Posted by Ram Kumar Shrestha on December 21, 2012

Russian President Vladimir Putin answers journalists' questions during the annual big conference at the International Trade Center in Krasnaya Presnya, 20 December 2012 (RIA Novosti / Iliya Pitalev)

Russian President Vladimir Putin answers journalists’ questions during the annual big conference at the International Trade Center in Krasnaya Presnya, 20 December 2012 (RIA Novosti / Iliya Pitalev)

In response to the first question at his annual international press conference in Moscow, Vladimir Putin said he was in favor of banning the adoption of Russian children by US citizens.

The question dealt with legislation that seeks to prohibit the adoption of Russian orphans by US citizens.

The bill, part of a package of measures drafted by Russian lawmakers in retaliation to the US Magnitsky Act, was approved this week by the Lower House in the second reading.

Activity list.
1: Answer these questions using the report on Putin's press conference:
(a) On what date did Putin answer journalists' questions at the International Trade Center in Krasnaya Presnya?
(b) Which body approved the adoption bill this week, and in which reading?
(c) What US law was the package of measures drafted in retaliation to?
2: Resume the report on Putin's press conference, picking up after its final sentence.
You won't need these rows.

[Stored data]
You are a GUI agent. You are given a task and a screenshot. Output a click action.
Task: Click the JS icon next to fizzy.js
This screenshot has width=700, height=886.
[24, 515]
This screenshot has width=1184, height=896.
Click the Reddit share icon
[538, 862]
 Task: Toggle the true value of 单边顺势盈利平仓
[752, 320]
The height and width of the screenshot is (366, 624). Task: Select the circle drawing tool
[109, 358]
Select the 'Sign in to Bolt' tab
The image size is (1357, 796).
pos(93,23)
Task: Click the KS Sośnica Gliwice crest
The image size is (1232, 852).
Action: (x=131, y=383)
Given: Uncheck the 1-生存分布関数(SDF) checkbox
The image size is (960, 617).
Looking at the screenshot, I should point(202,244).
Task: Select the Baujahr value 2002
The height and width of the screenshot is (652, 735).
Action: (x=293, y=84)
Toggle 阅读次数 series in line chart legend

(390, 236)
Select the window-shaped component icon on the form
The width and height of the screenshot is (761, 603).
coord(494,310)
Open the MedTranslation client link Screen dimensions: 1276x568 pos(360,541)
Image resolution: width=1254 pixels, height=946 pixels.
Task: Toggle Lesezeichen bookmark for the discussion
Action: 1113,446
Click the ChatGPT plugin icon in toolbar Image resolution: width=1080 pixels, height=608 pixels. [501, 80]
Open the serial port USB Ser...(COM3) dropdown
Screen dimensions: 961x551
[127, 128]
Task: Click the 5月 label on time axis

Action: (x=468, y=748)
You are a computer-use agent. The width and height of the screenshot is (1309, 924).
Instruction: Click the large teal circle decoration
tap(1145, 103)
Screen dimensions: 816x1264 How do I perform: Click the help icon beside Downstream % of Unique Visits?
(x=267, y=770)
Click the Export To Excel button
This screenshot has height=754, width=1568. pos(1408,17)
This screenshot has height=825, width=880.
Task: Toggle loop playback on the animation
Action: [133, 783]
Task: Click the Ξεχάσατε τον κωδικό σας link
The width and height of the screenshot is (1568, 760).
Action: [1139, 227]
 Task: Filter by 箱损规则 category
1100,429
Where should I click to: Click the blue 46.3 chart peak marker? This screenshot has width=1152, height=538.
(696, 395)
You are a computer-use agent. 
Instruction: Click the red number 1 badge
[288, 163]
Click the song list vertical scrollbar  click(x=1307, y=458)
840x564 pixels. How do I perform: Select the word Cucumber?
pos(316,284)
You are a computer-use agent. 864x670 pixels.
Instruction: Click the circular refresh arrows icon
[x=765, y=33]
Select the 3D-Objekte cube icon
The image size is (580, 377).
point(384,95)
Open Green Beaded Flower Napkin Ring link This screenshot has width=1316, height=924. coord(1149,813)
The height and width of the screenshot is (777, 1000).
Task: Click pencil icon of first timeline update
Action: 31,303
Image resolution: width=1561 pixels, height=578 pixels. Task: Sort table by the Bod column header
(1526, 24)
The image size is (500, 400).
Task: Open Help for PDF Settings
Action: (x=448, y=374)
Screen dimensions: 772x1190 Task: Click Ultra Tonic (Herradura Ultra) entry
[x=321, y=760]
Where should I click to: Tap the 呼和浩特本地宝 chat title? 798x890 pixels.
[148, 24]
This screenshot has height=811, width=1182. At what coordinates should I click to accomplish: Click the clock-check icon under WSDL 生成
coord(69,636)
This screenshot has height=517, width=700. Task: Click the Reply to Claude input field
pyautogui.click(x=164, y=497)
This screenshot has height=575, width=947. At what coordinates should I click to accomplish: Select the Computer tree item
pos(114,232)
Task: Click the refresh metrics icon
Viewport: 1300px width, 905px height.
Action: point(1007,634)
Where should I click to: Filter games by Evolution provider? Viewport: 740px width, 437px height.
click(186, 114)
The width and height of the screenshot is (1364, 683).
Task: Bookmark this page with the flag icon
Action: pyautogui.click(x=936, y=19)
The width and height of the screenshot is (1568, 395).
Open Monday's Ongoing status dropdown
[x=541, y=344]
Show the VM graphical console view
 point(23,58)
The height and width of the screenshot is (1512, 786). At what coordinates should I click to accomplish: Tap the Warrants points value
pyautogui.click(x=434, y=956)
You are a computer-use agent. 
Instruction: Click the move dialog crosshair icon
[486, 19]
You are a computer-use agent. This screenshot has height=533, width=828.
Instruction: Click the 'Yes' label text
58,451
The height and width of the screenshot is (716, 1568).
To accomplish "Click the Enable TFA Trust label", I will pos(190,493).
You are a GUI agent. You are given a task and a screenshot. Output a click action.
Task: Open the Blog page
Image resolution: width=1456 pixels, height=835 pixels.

Answer set.
1:
(a) 20 December 2012
(b) The Lower House, in the second reading
(c) The US Magnitsky Act

2:
Putin answered that the Magnitsky Act should be prioritized as it is a deliberately unfriendly piece of legislation aimed at Russia (The act is named after lawyer Sergey Magnitsky, who died in pre-trial detention in Moscow in the course of a massive tax fraud investigation. In addition to banning individuals who US officials believe were involved in the death from visiting the US, it also freezes their US-held assets).

The United States “replaced one anti-Russian law with another,” and this indicates that our foreign partners are living in the past and intend to maintain relations “rooted in a standoff between two systems,” the Russian leader stated.

Speaking on the proposed adoption ban (named in honor of Dima Yakovlev, a Russian boy who died as a result of being left inside of a car on a hot day by his adoptive American parents), Putin said that to his knowledge the majority of Russians disapprove of foreign adoptions. He added that he fully agreed with Prime Minister Medvedev who said that Russia should develop its own adoption system.

The President told his audience that the amendment is not against adoptions per se, but rather a response to the US judicial system that regularly denies Russian diplomats from monitoring the wellbeing of Russian children adopted by US citizens. Putin called this practice “a humiliation,” saying that no one should have to tolerate such an attitude. Read the rest of this entry »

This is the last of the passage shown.